Людмила Штерн: Я стала геологом, кончила институт, поступила в аспирантуру, защитила кандидатскую диссертацию по проблемам лессов степного Крыма и вела вполне благополучную жизнь старшего научного сотрудника в Ленинградском университете. Это была одна половина жизни, а другая половина жизни была вся посвящена литературе, поэзии, друзьям. Дело в том, что благодаря тому, что папа был доктор наук и профессор, у нас не отняли дополнительные метры. У нас была большая квартира, в самом центре города, около Исаакиевской площади, на Мойке. С другой стороны, в этом же доме жил Городницкий, с которым мы учились вместе с Горном институте. Поэтому наш дом мог быть легко в 19-м веке назван литературным салоном, а в нашем веке просто домом, где можно было собираться друзьям и читать стихи, и обедать.

Иван Толстой: Ваши родители интересовались вашим поколением?

Людмила Штерн: Очень. Очень дружили, очень интересовались, очень их любили, и надо сказать, что мои друзья платили тем же моим родителям. Особенно моей маме, потому что папа умер в 1964 году, давно уже, а мама была даже приятельницей, о чем свидетельствуют, если нам нужны документальные свидетельства, то есть стихи, большая поэма Иосифа, посвященная маме, есть стихи Рейна и Наймана, посвященные маме, и Кушнера, так что маму они прославили.

Иван Толстой: Иосиф Бродский. Стихи Надежде Филипповне Крамовой на день ее девяностопятилетия (1994-й год).

Надежда Филипповна, милая!
Достичь девяноста пяти
упрямство потребно и сила - и
позвольте стишок поднести.

Ваш возраст - я лезу к Вам с дебрями
идей, но с простым языком -
есть возраст шедевра. С шедеврами
я лично отчасти знаком.

Шедевры в музеях находятся.
На них, разеваючи пасть,
ценитель и гангстер охотятся.
Но мы не дадим Вас украсть.

Для Вас мы - зеленые овощи,
и наш незначителен стаж.
Но Вы для нас - наше сокровище,
и мы - Ваш живой Эрмитаж.

При мысли о Вас достижения
Веласкеса чудятся мне,
Учелло картина "Сражение"
и "Завтрак на травке" Мане.

При мысли о Вас вспоминаются
Юсуповский, Мойки вода,
Дом Связи с антеннами - аиста
со свертком подобье гнезда.

Вы жили вблизи абортария,
Людмилу от мира тая.
и изредка пьяная ария
в подъезде звучала моя.

Орава черняво-курчавая
клубилась там сутками сплошь,
талантом сверкая и чавкая,
как стайка блестящих галош.

Как вспомню я Вашу гостиную,
любому тогда трепачу
доступную, тотчас застыну я,
вздохну, и слезу проглочу.

Там были питье и питание,
там Пасик мой взор волновал.
там разным мужьям испытания
на чары их баб я сдавал.

Теперь там - чужие владения.
Под новым замком, взаперти,
мы там для жильца - привидения,
библейская сцена почти.

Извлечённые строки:
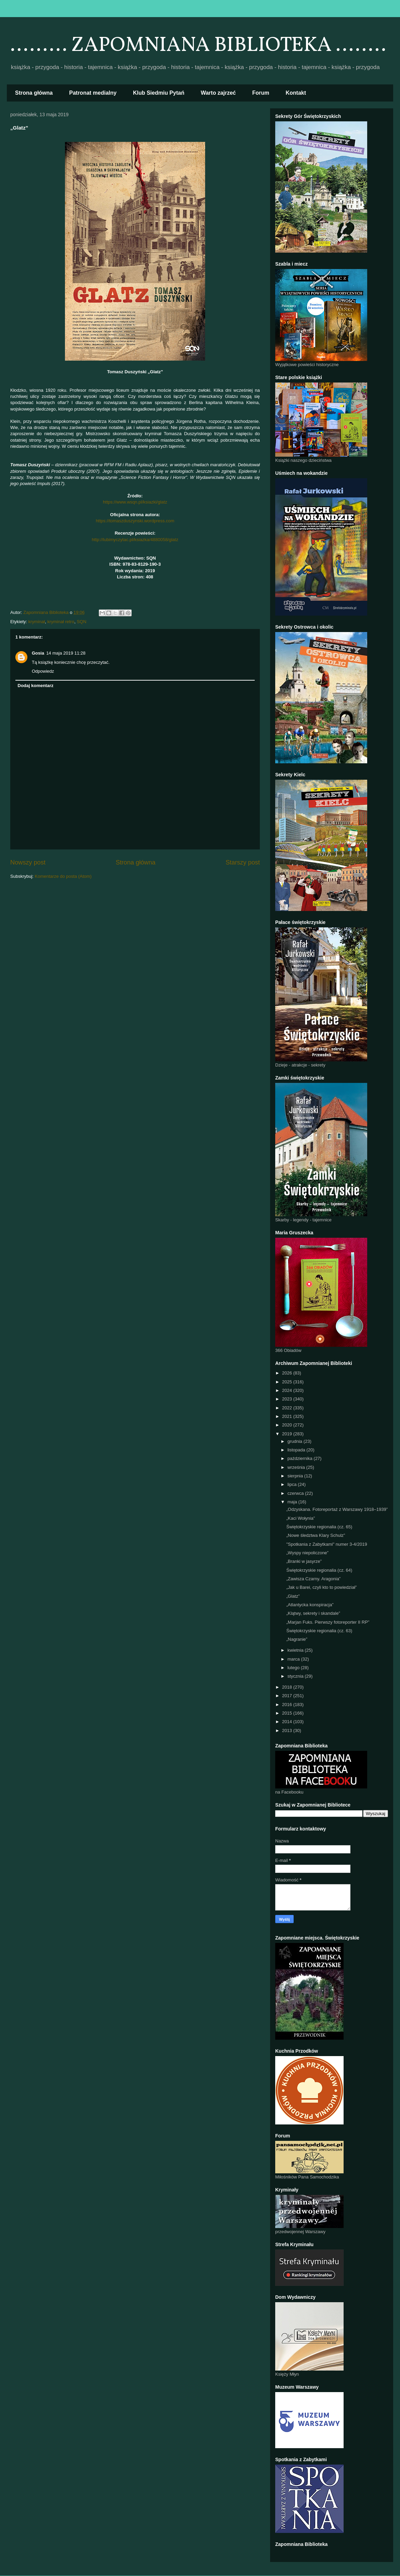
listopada (297, 1449)
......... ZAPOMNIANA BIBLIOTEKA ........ (198, 45)
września (297, 1467)
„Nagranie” (296, 1639)
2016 (287, 1704)
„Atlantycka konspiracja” (309, 1604)
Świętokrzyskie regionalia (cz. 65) (319, 1526)
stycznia (296, 1676)
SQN (81, 621)
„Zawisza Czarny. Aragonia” (313, 1578)
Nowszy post (27, 862)
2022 (287, 1407)
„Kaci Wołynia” (300, 1518)
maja (293, 1501)
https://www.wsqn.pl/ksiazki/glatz (135, 502)
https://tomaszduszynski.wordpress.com (135, 520)
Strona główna (34, 93)
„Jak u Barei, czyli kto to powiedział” (321, 1587)
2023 (287, 1398)
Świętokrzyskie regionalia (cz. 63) (319, 1630)
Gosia (38, 653)
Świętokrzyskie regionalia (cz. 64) (319, 1570)
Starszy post (243, 862)
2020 (287, 1424)
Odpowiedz (43, 671)
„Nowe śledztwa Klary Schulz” (315, 1535)
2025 (287, 1381)
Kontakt (296, 93)
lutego (294, 1667)
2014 (287, 1721)
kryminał (36, 621)
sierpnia (296, 1475)
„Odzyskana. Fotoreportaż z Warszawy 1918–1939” (337, 1509)
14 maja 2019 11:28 (65, 653)
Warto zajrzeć (218, 93)
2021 (287, 1416)
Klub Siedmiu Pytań (158, 93)
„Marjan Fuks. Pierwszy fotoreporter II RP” (327, 1622)
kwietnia (296, 1650)
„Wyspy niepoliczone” (307, 1552)
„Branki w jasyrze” (303, 1561)
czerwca (296, 1493)
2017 (287, 1695)
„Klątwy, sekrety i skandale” (313, 1613)
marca (294, 1659)
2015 (287, 1713)
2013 (287, 1730)
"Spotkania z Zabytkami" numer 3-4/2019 (326, 1544)
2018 (287, 1687)
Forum (260, 93)
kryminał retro (60, 621)
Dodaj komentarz (36, 685)
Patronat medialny (93, 93)
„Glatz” (292, 1596)
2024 (287, 1390)
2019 (287, 1433)
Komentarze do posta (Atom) (63, 876)
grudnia (296, 1441)
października (301, 1458)
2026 (287, 1373)
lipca (293, 1484)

Ваши задания:
1. Переведите на английский язык предложение из фрагмента текста: «У нас была большая квартира, в самом центре города, около Исаакиевской площади, на Мойке».
2. Извлеките из фрагмента текста без изменений отрывок от «Иван Толстой: Ваши» до «позвольте стишок поднести.».
3. Ответьте на вопросы по фрагменту текста.
(a) В каком году умер отец Людмилы Штерн?
(b) По какому случаю Иосиф Бродский написал стихи Надежде Филипповне Крамовой?
(c) По каким проблемам Людмила Штерн защитила кандидатскую диссертацию?

Ответы по заданиям:
1. We had a large apartment in the very center of the city, near St. Isaac's Square, on the Moika.

2.
Иван Толстой: Ваши родители интересовались вашим поколением?

Людмила Штерн: Очень. Очень дружили, очень интересовались, очень их любили, и надо сказать, что мои друзья платили тем же моим родителям. Особенно моей маме, потому что папа умер в 1964 году, давно уже, а мама была даже приятельницей, о чем свидетельствуют, если нам нужны документальные свидетельства, то есть стихи, большая поэма Иосифа, посвященная маме, есть стихи Рейна и Наймана, посвященные маме, и Кушнера, так что маму они прославили.

Иван Толстой: Иосиф Бродский. Стихи Надежде Филипповне Крамовой на день ее девяностопятилетия (1994-й год).

Надежда Филипповна, милая!
Достичь девяноста пяти
упрямство потребно и сила - и
позвольте стишок поднести.

3.
(a) В 1964 году.
(b) На день её девяностопятилетия, в 1994 году.
(c) По проблемам лессов степного Крыма.